Et je ne le reverrai plus de ma vie, ni lui ni son frère. C'est avec ce sans-façon que les affaires partout se traitent.

Le mot d'office, que les Américains et les Anglais appliquent à leur bureau, a donné lieu un jour à une singulière méprise de la part d'un de mes amis qui parlait fort peu l'anglais. Il avait, comme moi, une lettre pour un trafiquant du pays. Au lieu de la porter au bureau du destinataire, il la remet à sa maison, un matin. Le domestique répond:

—Monsieur est à l'office.

—Et jusqu'à quelle heure? demande le voyageur.

—Jusqu'à trois heures.

—Voilà un homme bien dévot, réplique mon ami en s'en allant; alors je reviendrai ce soir.

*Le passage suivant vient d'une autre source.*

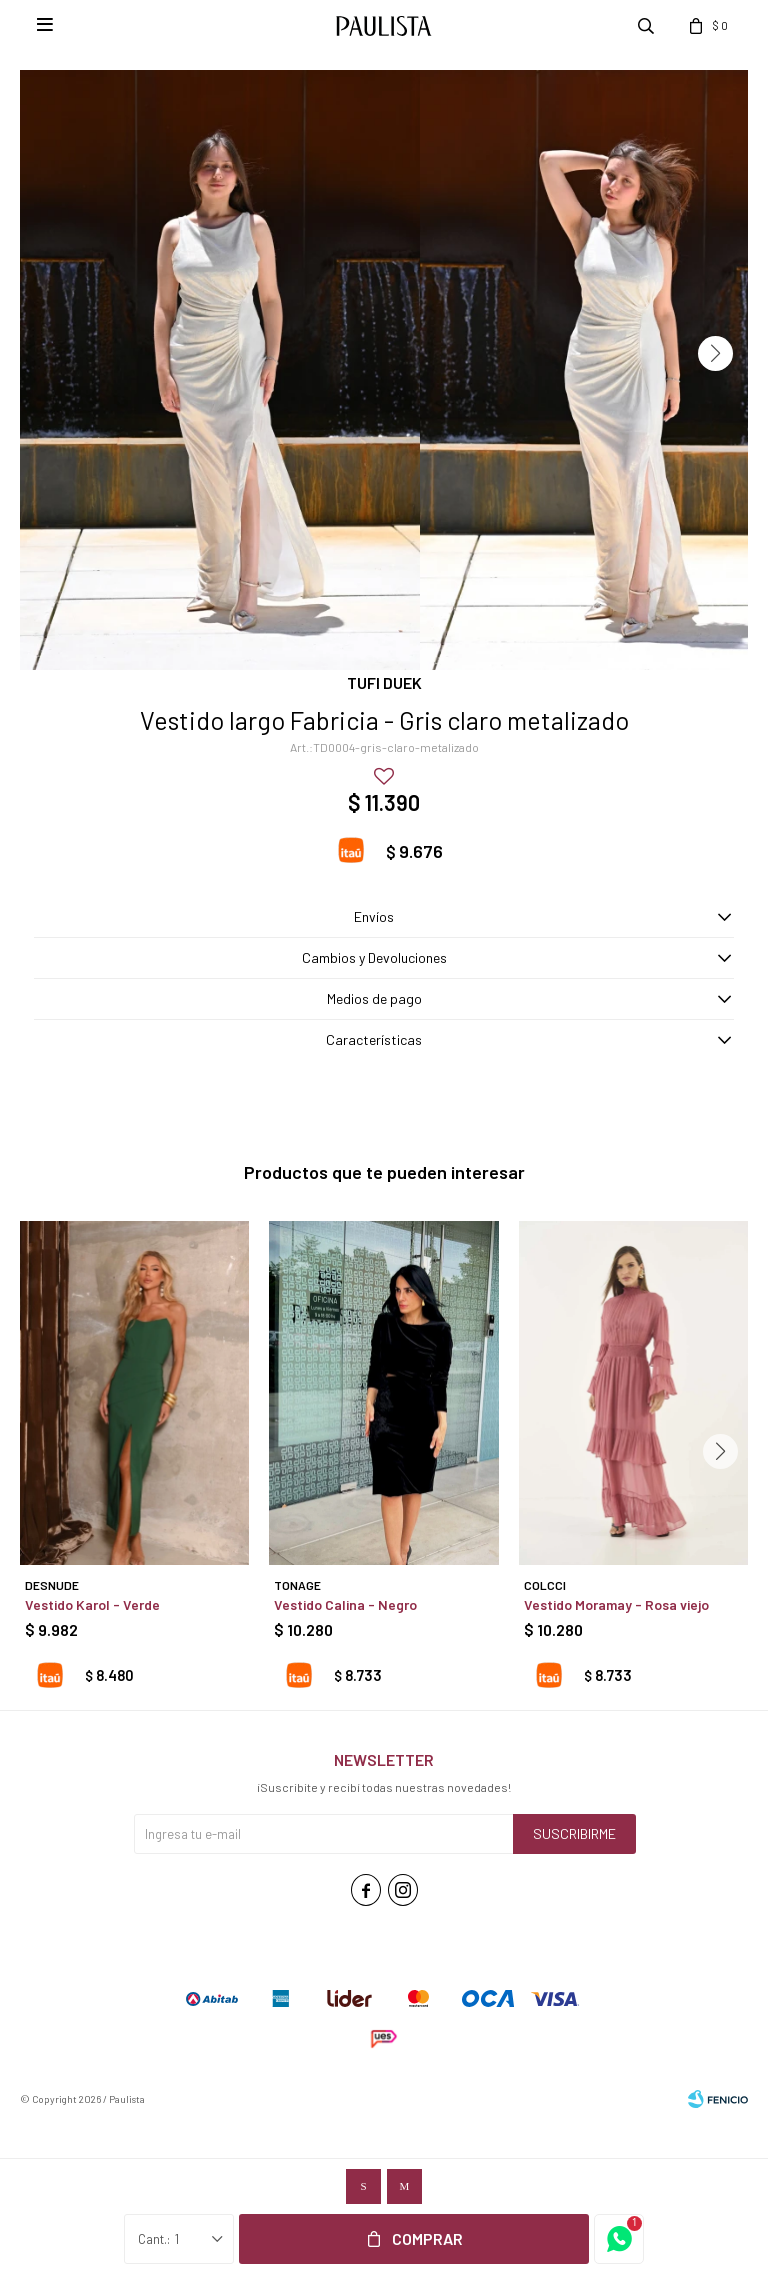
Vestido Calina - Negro (345, 1604)
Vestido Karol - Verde (92, 1604)
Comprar (427, 2238)
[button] (715, 353)
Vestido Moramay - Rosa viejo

Autant l'office est mal tenu, mal situé, autant le home est soigné, confortable, établi dans les plus beaux quartiers de la ville. Chacun a sa maison, et l'occupe seul. Je ne sais où tous ces gens gagnent tant d'argent, pour se payer tous une maison qui, non meublée, coûte au moins cinq cent mille francs; mais le fait existe, et je le constate. Et quel bien-être! De l'eau à tous les étages, froide et chaude, salles de bain, calorifère. La cuisine est confinée dans le sous-sol avec un escalier séparé. Souvent un jardinet, un arbre à fleurs devant la maison, à côté de belles marches en pierre. Toutes ces demeures, principalement dans la Cinquième Avenue, le quartier le plus fashionnable, le plus somptueux de New-York, forment des alignements magnifiques, et l'on ne peut nier que l'architecture civile ne soit ici fort avancée. «Mais ce sont là des maisons de carton; ces pierres si bien taillées, ciselées, ne sont qu'en placages,» me disait un jour un de ces Français (et ils sont nombreux) qui trouvent tout mal en Amérique. Et que m'importe, si les lignes sont pures, gracieuses, élégantes, et si la maison tient bien; surtout si l'intérieur en est convenablement disposé?

Il règne, dans quelques-unes de ces demeures, un luxe qu'on peut qualifier de princier. A New-York, les gens qui ont plusieurs millions de rente ne sont pas rares, et les marchands américains, comme jadis ceux de Phénicie, ont des listes civiles de rois. Les tableaux, les sculptures, les objets d'art, les meubles les plus délicats, les œuvres les plus renommées des maîtres anciens ou modernes, sont littéralement entassés dans quelques-uns de ces logis, et l'hiver on y donne des fêtes splendides. Tout cela se fait souvent sans beaucoup de goût; mais laissez faire, le progrès viendra. «Nous sommes un peuple jeune, et nous avons besoin d'apprendre. Voilà pourquoi nous allons en Europe.» Ainsi vous répondent les Américains quand, familiarisés avec vous, ils vous permettent de critiquer librement leur pays. Déjà l'on peut dire que les voyages d'Europe, qu'ils font tous plusieurs fois, leur ont été des plus profitables.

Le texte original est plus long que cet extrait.